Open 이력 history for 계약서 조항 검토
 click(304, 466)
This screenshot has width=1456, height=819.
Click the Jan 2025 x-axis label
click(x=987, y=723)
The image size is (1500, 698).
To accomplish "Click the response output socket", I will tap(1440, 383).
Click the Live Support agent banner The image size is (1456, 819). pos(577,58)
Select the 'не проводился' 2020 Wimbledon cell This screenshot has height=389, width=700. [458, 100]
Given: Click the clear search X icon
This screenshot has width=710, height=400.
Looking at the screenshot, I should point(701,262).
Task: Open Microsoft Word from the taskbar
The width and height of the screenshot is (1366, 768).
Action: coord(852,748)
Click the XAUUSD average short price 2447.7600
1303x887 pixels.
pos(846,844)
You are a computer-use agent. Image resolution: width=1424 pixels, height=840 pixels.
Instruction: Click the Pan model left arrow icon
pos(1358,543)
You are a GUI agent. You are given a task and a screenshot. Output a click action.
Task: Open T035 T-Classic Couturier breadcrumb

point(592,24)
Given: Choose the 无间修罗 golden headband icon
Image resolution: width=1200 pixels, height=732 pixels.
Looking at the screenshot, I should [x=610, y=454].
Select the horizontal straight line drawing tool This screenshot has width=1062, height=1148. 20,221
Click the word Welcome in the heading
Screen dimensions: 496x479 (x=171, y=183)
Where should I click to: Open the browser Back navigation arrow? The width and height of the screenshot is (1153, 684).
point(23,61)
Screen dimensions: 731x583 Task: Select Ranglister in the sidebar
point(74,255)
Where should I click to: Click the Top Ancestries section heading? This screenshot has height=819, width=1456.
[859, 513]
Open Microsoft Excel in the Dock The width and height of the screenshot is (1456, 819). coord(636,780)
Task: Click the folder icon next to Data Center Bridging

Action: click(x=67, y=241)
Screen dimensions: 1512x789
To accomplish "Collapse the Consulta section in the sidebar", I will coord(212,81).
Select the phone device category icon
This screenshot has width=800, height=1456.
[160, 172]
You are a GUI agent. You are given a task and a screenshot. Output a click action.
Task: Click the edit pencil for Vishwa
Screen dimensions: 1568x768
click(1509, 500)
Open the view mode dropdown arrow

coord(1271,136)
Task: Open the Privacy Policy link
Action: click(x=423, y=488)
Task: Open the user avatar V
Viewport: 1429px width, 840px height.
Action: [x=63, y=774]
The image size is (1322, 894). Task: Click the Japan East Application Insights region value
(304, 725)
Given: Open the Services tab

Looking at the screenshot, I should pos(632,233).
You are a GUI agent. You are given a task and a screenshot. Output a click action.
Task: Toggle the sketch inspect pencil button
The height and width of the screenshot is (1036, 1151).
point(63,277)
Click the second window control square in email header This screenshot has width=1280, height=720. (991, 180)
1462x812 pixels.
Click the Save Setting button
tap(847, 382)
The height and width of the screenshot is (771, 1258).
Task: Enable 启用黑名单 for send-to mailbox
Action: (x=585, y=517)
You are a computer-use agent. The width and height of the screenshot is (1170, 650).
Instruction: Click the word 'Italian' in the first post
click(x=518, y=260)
· · · · · · ·
> [What the task asks] Return, unchanged, every line of the data from its first line through the line containing "point(74,255)", both included.

> [The response]
Open 이력 history for 계약서 조항 검토
 click(304, 466)
This screenshot has width=1456, height=819.
Click the Jan 2025 x-axis label
click(x=987, y=723)
The image size is (1500, 698).
To accomplish "Click the response output socket", I will tap(1440, 383).
Click the Live Support agent banner The image size is (1456, 819). pos(577,58)
Select the 'не проводился' 2020 Wimbledon cell This screenshot has height=389, width=700. [458, 100]
Given: Click the clear search X icon
This screenshot has width=710, height=400.
Looking at the screenshot, I should point(701,262).
Task: Open Microsoft Word from the taskbar
The width and height of the screenshot is (1366, 768).
Action: coord(852,748)
Click the XAUUSD average short price 2447.7600
1303x887 pixels.
pos(846,844)
You are a computer-use agent. Image resolution: width=1424 pixels, height=840 pixels.
Instruction: Click the Pan model left arrow icon
pos(1358,543)
You are a GUI agent. You are given a task and a screenshot. Output a click action.
Task: Open T035 T-Classic Couturier breadcrumb

point(592,24)
Given: Choose the 无间修罗 golden headband icon
Image resolution: width=1200 pixels, height=732 pixels.
Looking at the screenshot, I should [x=610, y=454].
Select the horizontal straight line drawing tool This screenshot has width=1062, height=1148. 20,221
Click the word Welcome in the heading
Screen dimensions: 496x479 (x=171, y=183)
Where should I click to: Open the browser Back navigation arrow? The width and height of the screenshot is (1153, 684).
point(23,61)
Screen dimensions: 731x583 Task: Select Ranglister in the sidebar
point(74,255)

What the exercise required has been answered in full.